> **BRIEF 1**: In the passage on FGASA, what does FGASA essentially offer?
> **BRIEF 2**: Can you condense the paragraph of the passage on FGASA that begins "What FGASA is doing is great" into a short bulleted list that keeps its main points?
> **BRIEF 3**: Please carry on the passage on FGASA, picking up right after its final sentence.

> **EXERCISE PASSAGE**:

Content starts

From a quick internet search I found the Field Guides Association of Southern Africa (FGASA). So what is it that the FGASA does:
FGASA aims to promote a culture of professional guiding based on a strong ethical well-informed, safety conscious approach that provides the visitor to Southern Africa with a pleasant and memorable experience. From the FGASA website
FGASA essentially offers a wide variety of training and qualifications for different levels of guiding and preparation for various job descriptions. If you are more interested in FGASA and you would like to get involved please go to their website.
What FGASA is doing is great because it now allows you to ascertain the skill levels and qualifications of your guide on a standardised and public level. It allows you to research and determine if you are actually putting yourself at more risk than necessary. Just because a guide is qualified with FGASA it does not mean you will be 100% safe but at least you know they have done the various training that should equip the guide for most scenarios. The concern then becomes what about those guides that are not qualified with an affiliation such as the FGASA! The second thing to consider is what kind of qualification does FGASA provide? It is good to see such an organisation but what are the alternatives. Are there better organisations, are there worse organisations where they just push guides through for numbers not ability? This is the kind of concern that one would need to inspect and I am sure in future posts we will address this issue.

Content ends

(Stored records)
Content starts

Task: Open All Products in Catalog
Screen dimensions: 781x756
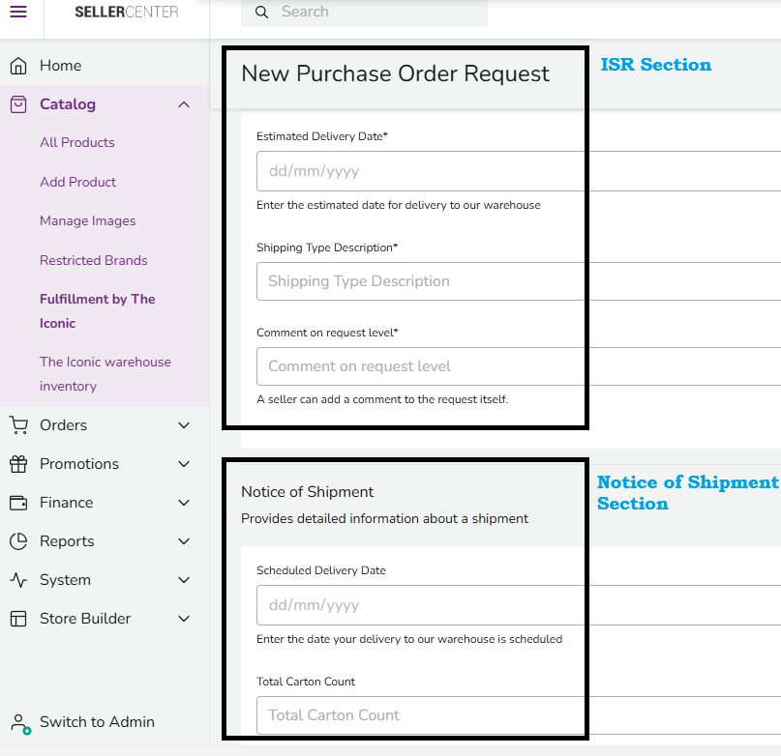Action: (x=77, y=143)
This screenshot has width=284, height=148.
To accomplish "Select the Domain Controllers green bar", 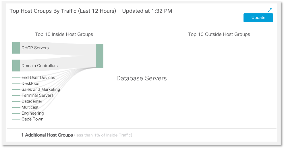I will [x=16, y=65].
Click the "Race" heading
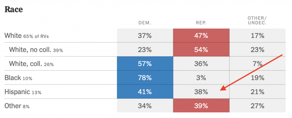Image resolution: width=292 pixels, height=118 pixels. (14, 9)
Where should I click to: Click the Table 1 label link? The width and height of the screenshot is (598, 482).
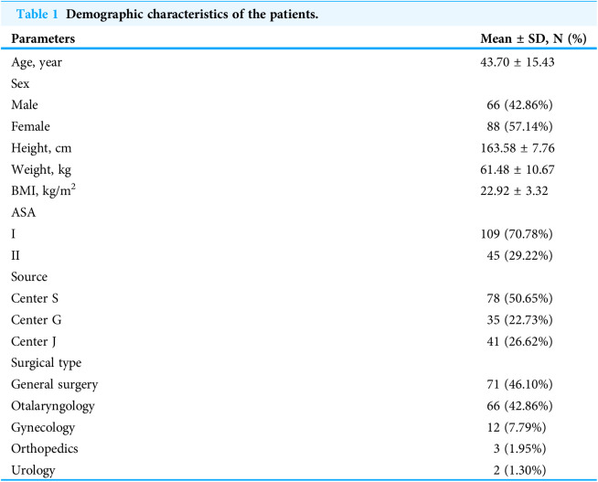[37, 14]
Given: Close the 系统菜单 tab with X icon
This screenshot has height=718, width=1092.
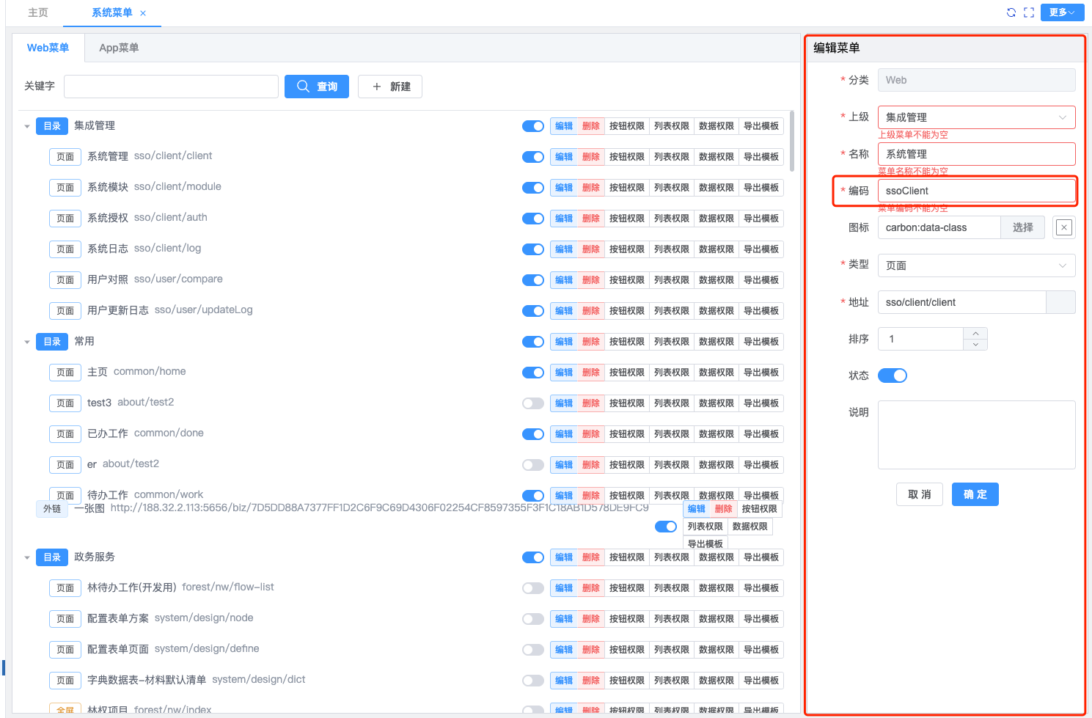Looking at the screenshot, I should point(143,13).
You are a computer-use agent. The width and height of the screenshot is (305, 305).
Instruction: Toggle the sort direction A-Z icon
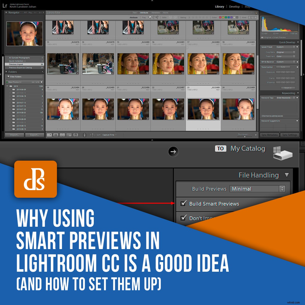point(92,135)
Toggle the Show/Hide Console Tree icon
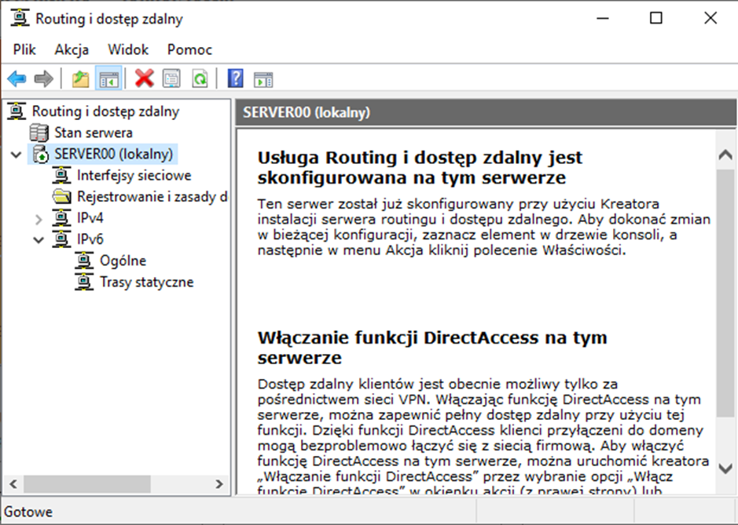This screenshot has width=738, height=525. point(108,78)
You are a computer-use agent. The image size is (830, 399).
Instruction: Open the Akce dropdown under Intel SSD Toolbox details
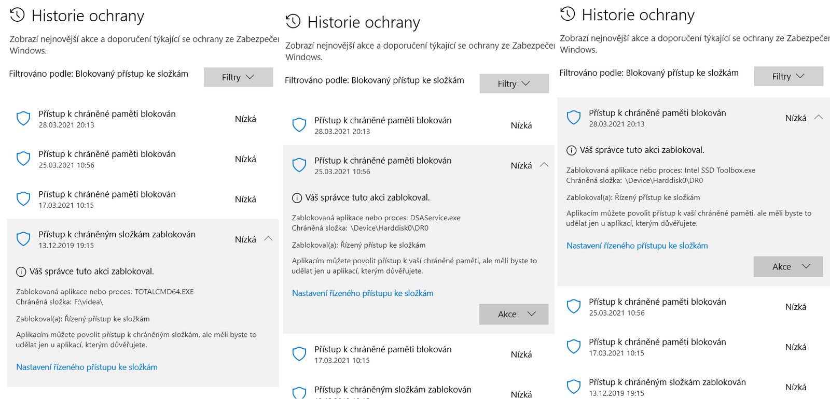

Content ends

> **TASK RESPONSE 1**: A wide variety of training and qualifications for different levels of guiding and preparation for various job descriptions.

> **TASK RESPONSE 2**:
- FGASA lets you check a guide's skill levels and qualifications on a standardized, public level.
- This helps you judge whether you are taking on more risk than necessary.
- An FGASA qualification does not guarantee 100% safety, but it shows the guide has had training meant to prepare them for most scenarios.
- Open concerns: guides with no affiliation such as FGASA, what kind of qualification FGASA provides, and whether better alternatives exist or worse organizations push guides through for numbers rather than ability.
- Future posts will address these questions.

> **TASK RESPONSE 3**:
What can we draw from all this information? Is it crazy to feel the need to research and determine the qualifications of guides and instructors prior to signing up for an activity? There is more than enough evidence when you look around to support the fact that these guided activities are not as safe as the companies would like to present them as. Just a quick Google search brings up a number incidents where tourists and guides have been hurt or killed by animals, and just as quickly you can find stories from around the world where bungee jumps have gone wrong from snapping ropes to broken necks. The same holds water for the other activities above.
I would like to ask anyone who has a story where the guide or instructor turned out to be under trained and under equipped for the scenario to leave a comment explaining the situation, if you have a story where the guide was outstanding and very skilled let us know maybe this is the organisation we should be doing activities with? I would also like to prompt all those places such as game reserves and adventure activity companies to explain to us how we can trust their guides and instructors. More importantly I would like to ask companies offering such activities to start displaying these qualifications, and these standardised regulatory boards that ensure the guides and instructors are qualified. Help us your clients and customers to feel at ease with your instructors and guides!